Defender el aborto en los tres primeros meses de la gestación es
elegir un mal menor. Reconociendo por supuesto que se trata de una
decisión difícil y dolorosa, generalmente adoptada por unas condiciones
de vida paupérrimas que condenarían al proyecto de vida interrumpido a
una existencia inhumana, es decir, a una muerte lenta, sin esperanza de
cambio, y a hundir más a la familia (sobre todo a la madre) en la
miseria. Desde luego que sería preferible que no hubiera abortos, que,
gracias a una educación sexual generalizada, no hubiera embarazos no
queridos y que las niñas y adolescentes estuvieran en condiciones de
elegir siempre los hijos que quieren tener y los que quieren evitar.
Pero una de las grandes paradojas es que, quienes se oponen al aborto,
son también los adversarios más enconados de que los adolescentes
reciban aquella formación sexual que les permitiría tener sólo los hijos
que quieren tener. Yo lo recuerdo muy bien: estuve en colegios
religiosos y laicos y en ninguno de ellos recibí jamás la menor
información sobre la vida sexual. Ese tabú ha disminuido mucho en
nuestros días, aunque no en todas partes, como puede dar testimonio
América Latina, donde los embarazos resultantes de la ignorancia y la
desinformación son innumerables.
Defender el derecho de la mujer de decidir cuántos hijos quiere (y
puede) tener es fundamental para garantizar la igualdad de géneros, y
dar a las mujeres la independencia y los recursos de organizar su vida
de acuerdo a su propio criterio, sin verse obligada por las
circunstancias, como ha ocurrido y sigue ocurriendo todavía en gran
parte del mundo, a ser sólo un ser ancilar, destinado a la procreación y
al cuidado de la progenie.
Votar en contra del aborto no garantiza en absoluto que éste vaya a
desaparecer; por el contrario, no hay un solo país que esté libre de
semejante práctica, y la única diferencia entre los países donde aquel
es legal y aquellos donde es ilegal, consiste en que en unos se lleva a
cabo en condiciones clandestinas, generalmente execrables y muy
riesgosas para la madre, y en los otros con todas las garantías médicas.
No hay otro campo donde la diferencia económica entre pobres y ricos (o
simplemente afluentes) se dé como en éste.
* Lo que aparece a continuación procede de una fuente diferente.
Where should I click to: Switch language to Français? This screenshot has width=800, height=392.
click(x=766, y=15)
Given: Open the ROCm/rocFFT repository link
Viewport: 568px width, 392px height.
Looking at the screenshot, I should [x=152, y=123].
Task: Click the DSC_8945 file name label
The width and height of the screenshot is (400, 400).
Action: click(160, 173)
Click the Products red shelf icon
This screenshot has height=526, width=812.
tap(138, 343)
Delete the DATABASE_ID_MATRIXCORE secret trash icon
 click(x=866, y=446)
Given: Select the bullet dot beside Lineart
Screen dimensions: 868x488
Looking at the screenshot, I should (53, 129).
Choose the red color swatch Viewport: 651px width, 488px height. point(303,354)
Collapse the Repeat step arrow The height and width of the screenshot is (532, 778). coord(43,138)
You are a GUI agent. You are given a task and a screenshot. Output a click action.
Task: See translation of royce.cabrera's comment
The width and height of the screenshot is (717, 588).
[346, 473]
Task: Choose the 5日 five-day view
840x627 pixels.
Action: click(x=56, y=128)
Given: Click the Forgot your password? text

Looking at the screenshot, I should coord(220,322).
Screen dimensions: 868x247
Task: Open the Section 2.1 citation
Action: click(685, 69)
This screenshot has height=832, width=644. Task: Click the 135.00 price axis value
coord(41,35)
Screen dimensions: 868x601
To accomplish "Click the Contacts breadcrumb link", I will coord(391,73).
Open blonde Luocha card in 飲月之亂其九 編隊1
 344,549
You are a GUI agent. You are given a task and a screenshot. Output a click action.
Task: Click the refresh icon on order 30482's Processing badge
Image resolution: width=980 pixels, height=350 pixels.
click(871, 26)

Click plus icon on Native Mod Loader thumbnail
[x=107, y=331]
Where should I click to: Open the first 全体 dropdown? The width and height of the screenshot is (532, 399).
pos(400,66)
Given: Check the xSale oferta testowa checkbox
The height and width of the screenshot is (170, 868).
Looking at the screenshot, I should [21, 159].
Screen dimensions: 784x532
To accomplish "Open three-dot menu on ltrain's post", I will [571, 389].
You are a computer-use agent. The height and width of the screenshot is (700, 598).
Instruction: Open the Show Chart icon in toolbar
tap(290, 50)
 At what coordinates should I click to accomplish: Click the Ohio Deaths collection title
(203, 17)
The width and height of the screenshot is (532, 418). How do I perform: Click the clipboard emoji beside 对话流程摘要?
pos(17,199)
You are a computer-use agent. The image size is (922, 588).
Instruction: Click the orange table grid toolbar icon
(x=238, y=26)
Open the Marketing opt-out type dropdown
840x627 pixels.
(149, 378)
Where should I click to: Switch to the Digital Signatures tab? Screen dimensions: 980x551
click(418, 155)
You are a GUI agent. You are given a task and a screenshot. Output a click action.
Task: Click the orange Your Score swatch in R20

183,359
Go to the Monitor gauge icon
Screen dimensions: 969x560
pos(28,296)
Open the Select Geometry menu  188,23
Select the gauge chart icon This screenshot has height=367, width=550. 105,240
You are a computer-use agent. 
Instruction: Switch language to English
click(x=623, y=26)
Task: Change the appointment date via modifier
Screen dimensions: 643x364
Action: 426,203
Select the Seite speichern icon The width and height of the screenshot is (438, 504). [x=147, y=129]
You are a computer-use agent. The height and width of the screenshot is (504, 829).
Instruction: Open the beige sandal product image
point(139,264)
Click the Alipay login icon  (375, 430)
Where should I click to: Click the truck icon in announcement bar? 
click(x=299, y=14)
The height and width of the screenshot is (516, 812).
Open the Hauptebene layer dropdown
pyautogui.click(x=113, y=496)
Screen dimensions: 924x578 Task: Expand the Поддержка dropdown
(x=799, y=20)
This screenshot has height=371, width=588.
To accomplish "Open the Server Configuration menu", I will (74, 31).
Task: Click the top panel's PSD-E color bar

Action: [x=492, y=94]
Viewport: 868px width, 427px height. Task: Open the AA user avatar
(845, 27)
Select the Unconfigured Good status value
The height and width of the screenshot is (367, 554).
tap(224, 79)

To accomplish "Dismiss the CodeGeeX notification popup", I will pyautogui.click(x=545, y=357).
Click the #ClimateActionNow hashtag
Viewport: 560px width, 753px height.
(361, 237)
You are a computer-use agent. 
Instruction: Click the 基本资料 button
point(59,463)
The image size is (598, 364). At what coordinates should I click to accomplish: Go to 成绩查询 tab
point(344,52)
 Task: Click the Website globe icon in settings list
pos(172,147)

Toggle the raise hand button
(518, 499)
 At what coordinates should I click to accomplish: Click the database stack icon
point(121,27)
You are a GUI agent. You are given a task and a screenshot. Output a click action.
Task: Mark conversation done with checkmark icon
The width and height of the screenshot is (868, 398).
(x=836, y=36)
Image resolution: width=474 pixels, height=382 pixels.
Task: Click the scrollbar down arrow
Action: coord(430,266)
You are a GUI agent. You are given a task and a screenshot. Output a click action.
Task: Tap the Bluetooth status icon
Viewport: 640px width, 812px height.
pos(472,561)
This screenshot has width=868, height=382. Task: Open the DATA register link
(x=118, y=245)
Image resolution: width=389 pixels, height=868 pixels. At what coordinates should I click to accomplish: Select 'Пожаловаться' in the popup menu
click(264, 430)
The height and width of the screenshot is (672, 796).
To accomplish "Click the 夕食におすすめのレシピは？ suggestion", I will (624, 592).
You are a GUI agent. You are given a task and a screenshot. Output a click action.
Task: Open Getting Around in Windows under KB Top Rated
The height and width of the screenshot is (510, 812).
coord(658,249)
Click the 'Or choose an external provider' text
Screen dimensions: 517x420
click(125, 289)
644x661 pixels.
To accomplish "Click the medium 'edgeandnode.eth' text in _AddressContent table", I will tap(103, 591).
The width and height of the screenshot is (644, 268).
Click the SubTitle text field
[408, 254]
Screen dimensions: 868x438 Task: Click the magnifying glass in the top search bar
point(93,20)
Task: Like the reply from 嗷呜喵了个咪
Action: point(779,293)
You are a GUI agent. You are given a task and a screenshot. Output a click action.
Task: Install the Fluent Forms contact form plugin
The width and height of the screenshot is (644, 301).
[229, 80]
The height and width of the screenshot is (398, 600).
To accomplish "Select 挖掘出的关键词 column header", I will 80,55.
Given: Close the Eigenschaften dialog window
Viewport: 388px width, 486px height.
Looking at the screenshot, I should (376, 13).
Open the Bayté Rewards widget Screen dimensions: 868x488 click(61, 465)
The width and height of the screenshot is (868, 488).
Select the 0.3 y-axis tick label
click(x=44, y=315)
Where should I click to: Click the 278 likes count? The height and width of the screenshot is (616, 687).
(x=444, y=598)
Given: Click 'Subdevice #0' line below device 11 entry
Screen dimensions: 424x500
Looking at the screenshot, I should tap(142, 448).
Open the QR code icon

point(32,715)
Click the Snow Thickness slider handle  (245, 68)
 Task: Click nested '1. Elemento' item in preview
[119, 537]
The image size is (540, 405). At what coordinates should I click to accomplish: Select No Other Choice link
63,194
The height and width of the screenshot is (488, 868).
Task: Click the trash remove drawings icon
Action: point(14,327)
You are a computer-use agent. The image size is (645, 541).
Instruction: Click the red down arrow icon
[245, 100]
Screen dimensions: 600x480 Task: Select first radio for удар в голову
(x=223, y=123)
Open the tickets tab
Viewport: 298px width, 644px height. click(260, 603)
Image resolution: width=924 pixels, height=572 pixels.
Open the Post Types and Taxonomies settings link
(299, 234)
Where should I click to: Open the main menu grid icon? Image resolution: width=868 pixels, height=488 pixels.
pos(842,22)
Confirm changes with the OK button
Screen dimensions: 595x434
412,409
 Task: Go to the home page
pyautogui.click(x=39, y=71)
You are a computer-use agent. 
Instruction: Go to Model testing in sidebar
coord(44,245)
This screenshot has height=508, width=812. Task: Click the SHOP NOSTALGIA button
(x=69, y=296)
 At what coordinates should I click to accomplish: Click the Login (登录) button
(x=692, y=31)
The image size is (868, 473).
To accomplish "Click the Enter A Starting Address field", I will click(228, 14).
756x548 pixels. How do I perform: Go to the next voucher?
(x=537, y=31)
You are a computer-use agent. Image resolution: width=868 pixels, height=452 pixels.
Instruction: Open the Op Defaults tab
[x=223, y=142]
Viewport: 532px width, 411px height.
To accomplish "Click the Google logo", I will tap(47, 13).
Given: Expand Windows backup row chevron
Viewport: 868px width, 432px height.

La prohibición no impide que
las mujeres que pueden costearse un aborto seguro lo tengan, en su
propio país o en el extranjero, con la discreción necesaria y en óptimas
condiciones. En tanto que las mujeres pobres o de más modestos ingresos
deben acudir a menudo a falsos médicos o aborteras improvisadas, donde
las pacientes se juegan la vida corriendo el riesgo de desangrarse o
contrayendo infecciones que ponen en riesgo su vida. Aunque las
estadísticas en este dominio suelen ser poco fiables, se trata, en todo
caso, de números escalofriantes: sólo en Argentina, se ha revelado en
este debate, el número de abortos clandestinos oscilaría entre 350.000 y
450.000 cada año.
Como este tema es extraordinariamente delicado y muy personal, el
presidente Mauricio Macri hizo bien en dejar en libertad a los
parlamentarios miembros de su partido de votar de acuerdo a su
conciencia y creo que esta fue también la decisión de los otros partidos
políticos argentinos. Las razones por las que uno está a favor o en
contra del aborto son muy diversas, resultan de creencias religiosas y
elecciones éticas, y de ninguna manera debería prevalecer sobre ellas
una consigna política.
Escribo este artículo el mismo día que los periódicos del
mundo entero comentan el gran escándalo que vive Estados Unidos con
motivo del informe que acaba de hacer público un jurado de Pensilvania
revelando, luego de una investigación de varios años, que unos 300
sacerdotes de aquel estado cometieron abusos sexuales contra al menos un
millar de niños y jóvenes, y que la jerarquía católica ocultó las
denuncias y protegió a los abusadores de acuerdo a un sistema sutil,
jurídico y eclesiástico, que consistía en desnaturalizar los abusos,
mover a los pedófilos entre colegios y parroquias diversas, y negar
sistemáticamente los hechos de acuerdo a un código de “ocultación de la
verdad” que, por lo visto, conocía y ponía en práctica toda la
institución, desde los más altos jerarcas hasta sus miembros más
humildes. Esta complicidad funcionó a lo largo de unos 70 años y, por
eso, el informe no tendrá muchos efectos prácticos, pues los delitos en
la mayor parte de los casos han prescrito y los responsables han muerto.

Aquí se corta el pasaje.